Kolodgy addressed a mostly provider-side audience on how to transform the payer-provider relationship at a time of rapid—and expensive—change for the healthcare industry. He cited government predictions that about 25 million people will gain insurance coverage over the next three years, with a small majority coming through Medicaid expansion. A “wild card” will be the number of people who purchase insurance through exchanges.
“The affordability part isn't as clear,” he said. “We're committed to making it work. … We really want it to work as best we can.”
The Blues, whose 37 operating companies cover one out of every three Americans, is working with the U.S. Office of Personnel Management on participating in the federal fallback exchange. “We're really the only ones in the country with members in every ZIP code,” Kolodgy said.
But new entrants into insurance pools are expected to be sicker than individuals who currently have coverage. That will drive up costs. So too will the pent-up demand for healthcare services—with the benefit on the backend (preventing more expensive conditions down the road) unlikely to be seen for 10 to 15 years.
“The cost is real—the benefit is less real,” Kolodgy said.
He also highlighted a number of initiatives the Blues are undertaking to address cost and quality, such as the Blue Distinction Center program, a cost-comparison tool that identifies high-quality healthcare facilities. Those facilities that are also cost-effective are designated Blue Distinction Plus.

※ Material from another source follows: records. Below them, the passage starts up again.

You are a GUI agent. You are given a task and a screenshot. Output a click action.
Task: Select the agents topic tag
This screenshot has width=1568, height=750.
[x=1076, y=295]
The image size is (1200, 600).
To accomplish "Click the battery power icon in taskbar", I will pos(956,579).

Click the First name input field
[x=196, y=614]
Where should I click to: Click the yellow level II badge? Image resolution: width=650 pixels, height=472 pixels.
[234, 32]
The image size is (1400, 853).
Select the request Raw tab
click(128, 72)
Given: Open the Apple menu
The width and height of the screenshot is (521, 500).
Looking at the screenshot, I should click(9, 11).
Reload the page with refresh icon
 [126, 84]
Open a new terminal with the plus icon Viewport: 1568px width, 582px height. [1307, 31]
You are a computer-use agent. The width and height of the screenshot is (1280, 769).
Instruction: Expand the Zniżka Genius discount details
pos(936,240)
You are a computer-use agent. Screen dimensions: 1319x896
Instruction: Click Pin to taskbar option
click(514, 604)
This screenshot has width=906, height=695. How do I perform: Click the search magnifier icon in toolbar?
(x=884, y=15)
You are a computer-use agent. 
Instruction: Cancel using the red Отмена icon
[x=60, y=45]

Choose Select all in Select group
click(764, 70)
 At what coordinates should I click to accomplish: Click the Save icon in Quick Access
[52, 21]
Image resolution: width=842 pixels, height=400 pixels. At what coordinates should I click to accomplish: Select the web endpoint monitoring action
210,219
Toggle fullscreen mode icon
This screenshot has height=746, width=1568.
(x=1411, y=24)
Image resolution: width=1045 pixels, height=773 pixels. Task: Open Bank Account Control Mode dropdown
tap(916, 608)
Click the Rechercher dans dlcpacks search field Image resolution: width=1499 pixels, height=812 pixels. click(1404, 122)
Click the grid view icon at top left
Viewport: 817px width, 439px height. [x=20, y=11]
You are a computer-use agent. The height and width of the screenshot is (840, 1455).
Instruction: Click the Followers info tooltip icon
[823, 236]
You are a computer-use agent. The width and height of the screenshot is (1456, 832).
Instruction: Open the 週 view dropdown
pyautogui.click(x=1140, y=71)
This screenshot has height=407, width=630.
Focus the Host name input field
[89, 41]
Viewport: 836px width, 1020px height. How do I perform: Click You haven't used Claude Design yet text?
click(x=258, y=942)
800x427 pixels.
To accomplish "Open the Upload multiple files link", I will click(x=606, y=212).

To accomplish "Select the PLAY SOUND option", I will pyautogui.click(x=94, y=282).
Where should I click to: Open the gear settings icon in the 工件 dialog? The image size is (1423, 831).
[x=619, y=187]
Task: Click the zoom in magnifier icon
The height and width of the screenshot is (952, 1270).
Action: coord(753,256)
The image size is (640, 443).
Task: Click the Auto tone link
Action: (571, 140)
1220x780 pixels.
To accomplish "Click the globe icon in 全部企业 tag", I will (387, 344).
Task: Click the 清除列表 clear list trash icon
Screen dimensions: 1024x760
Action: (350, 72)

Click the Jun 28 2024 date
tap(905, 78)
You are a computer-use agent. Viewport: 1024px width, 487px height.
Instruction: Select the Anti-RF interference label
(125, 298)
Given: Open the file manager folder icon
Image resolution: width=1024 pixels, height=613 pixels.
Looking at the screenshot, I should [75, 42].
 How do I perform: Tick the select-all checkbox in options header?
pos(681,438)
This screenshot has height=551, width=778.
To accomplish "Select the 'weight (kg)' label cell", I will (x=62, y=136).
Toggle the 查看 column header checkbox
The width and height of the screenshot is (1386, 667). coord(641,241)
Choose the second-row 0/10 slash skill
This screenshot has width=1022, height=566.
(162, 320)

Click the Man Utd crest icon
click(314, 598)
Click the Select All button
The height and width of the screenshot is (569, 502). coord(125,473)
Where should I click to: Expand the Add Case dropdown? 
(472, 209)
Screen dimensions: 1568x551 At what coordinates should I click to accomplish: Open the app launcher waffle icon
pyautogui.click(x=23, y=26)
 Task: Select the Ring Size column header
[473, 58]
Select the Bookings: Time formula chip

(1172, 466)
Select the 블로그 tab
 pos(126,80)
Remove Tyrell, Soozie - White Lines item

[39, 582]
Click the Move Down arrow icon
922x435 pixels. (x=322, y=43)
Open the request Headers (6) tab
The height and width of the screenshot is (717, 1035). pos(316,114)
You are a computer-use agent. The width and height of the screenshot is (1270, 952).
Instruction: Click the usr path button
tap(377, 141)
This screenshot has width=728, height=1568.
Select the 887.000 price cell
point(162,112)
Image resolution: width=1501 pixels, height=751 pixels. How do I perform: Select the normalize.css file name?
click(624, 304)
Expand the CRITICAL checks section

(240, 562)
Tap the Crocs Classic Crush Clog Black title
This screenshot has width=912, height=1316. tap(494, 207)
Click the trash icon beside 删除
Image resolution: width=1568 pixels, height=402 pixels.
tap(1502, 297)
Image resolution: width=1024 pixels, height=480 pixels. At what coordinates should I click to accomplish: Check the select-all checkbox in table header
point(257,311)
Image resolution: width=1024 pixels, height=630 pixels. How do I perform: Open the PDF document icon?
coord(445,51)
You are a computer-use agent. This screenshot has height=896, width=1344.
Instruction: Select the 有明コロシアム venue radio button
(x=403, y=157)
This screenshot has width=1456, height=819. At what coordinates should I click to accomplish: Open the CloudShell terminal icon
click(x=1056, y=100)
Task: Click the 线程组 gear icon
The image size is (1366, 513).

By directing patients to those centers, its health plans have saved 23% on knee and hip replacement procedures, he said.
Patient-centered medical homes have also yielded savings. A program in Michigan with 1 million members has achieved an estimated $155 million in cost savings, said Kolodgy, and seen results such as 9.3% fewer emergency room visits and 8.3% lower use of high-tech imaging.
Horizon Blue Cross and Blue Shield in New Jersey was similarly able to achieve 10% savings with results such as 25% fewer hospital readmissions and 21% fewer inpatient admissions.
“We're trying to get more data on cost and more data on quality,” Kolodgy said. “We need to design incentives to make folks want to understand those differences. And then we have to let people be accountable for their own choices.”